--- Record excerpts ---

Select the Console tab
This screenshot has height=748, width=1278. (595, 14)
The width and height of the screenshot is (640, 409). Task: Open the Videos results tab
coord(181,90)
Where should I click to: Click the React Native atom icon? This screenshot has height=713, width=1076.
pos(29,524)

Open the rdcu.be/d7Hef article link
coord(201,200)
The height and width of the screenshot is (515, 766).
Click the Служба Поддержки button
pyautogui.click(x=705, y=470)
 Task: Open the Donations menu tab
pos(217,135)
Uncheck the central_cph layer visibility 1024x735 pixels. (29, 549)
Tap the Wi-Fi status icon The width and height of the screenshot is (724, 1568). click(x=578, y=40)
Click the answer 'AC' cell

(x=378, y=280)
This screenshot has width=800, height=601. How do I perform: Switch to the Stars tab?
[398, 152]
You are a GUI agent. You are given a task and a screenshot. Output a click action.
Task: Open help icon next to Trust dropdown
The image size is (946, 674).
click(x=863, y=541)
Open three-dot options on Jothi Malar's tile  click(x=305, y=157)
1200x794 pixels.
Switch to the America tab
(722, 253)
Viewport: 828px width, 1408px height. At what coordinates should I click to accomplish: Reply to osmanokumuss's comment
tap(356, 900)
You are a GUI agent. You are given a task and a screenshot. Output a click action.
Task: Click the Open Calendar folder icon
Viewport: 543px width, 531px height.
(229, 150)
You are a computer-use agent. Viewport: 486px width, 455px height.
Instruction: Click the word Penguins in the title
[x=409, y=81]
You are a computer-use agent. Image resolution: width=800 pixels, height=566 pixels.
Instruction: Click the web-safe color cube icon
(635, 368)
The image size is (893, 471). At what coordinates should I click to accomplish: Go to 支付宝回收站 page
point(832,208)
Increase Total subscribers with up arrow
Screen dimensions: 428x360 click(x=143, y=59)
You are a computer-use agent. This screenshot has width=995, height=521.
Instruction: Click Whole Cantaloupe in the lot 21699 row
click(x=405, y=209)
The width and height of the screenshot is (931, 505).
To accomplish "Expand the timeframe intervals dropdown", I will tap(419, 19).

---

**About this exercise:**
Top to bottom, set down the entries above word for word.

**Answer space:**
Select the Console tab
This screenshot has height=748, width=1278. (595, 14)
The width and height of the screenshot is (640, 409). Task: Open the Videos results tab
coord(181,90)
Where should I click to: Click the React Native atom icon? This screenshot has height=713, width=1076.
pos(29,524)

Open the rdcu.be/d7Hef article link
coord(201,200)
The height and width of the screenshot is (515, 766).
Click the Служба Поддержки button
pyautogui.click(x=705, y=470)
 Task: Open the Donations menu tab
pos(217,135)
Uncheck the central_cph layer visibility 1024x735 pixels. (29, 549)
Tap the Wi-Fi status icon The width and height of the screenshot is (724, 1568). click(x=578, y=40)
Click the answer 'AC' cell

(x=378, y=280)
This screenshot has width=800, height=601. How do I perform: Switch to the Stars tab?
[398, 152]
You are a GUI agent. You are given a task and a screenshot. Output a click action.
Task: Open help icon next to Trust dropdown
The image size is (946, 674).
click(x=863, y=541)
Open three-dot options on Jothi Malar's tile  click(x=305, y=157)
1200x794 pixels.
Switch to the America tab
(722, 253)
Viewport: 828px width, 1408px height. At what coordinates should I click to accomplish: Reply to osmanokumuss's comment
tap(356, 900)
You are a GUI agent. You are given a task and a screenshot. Output a click action.
Task: Click the Open Calendar folder icon
Viewport: 543px width, 531px height.
(229, 150)
You are a computer-use agent. Viewport: 486px width, 455px height.
Instruction: Click the word Penguins in the title
[x=409, y=81]
You are a computer-use agent. Image resolution: width=800 pixels, height=566 pixels.
Instruction: Click the web-safe color cube icon
(635, 368)
The image size is (893, 471). At what coordinates should I click to accomplish: Go to 支付宝回收站 page
point(832,208)
Increase Total subscribers with up arrow
Screen dimensions: 428x360 click(x=143, y=59)
You are a computer-use agent. This screenshot has width=995, height=521.
Instruction: Click Whole Cantaloupe in the lot 21699 row
click(x=405, y=209)
The width and height of the screenshot is (931, 505).
To accomplish "Expand the timeframe intervals dropdown", I will tap(419, 19).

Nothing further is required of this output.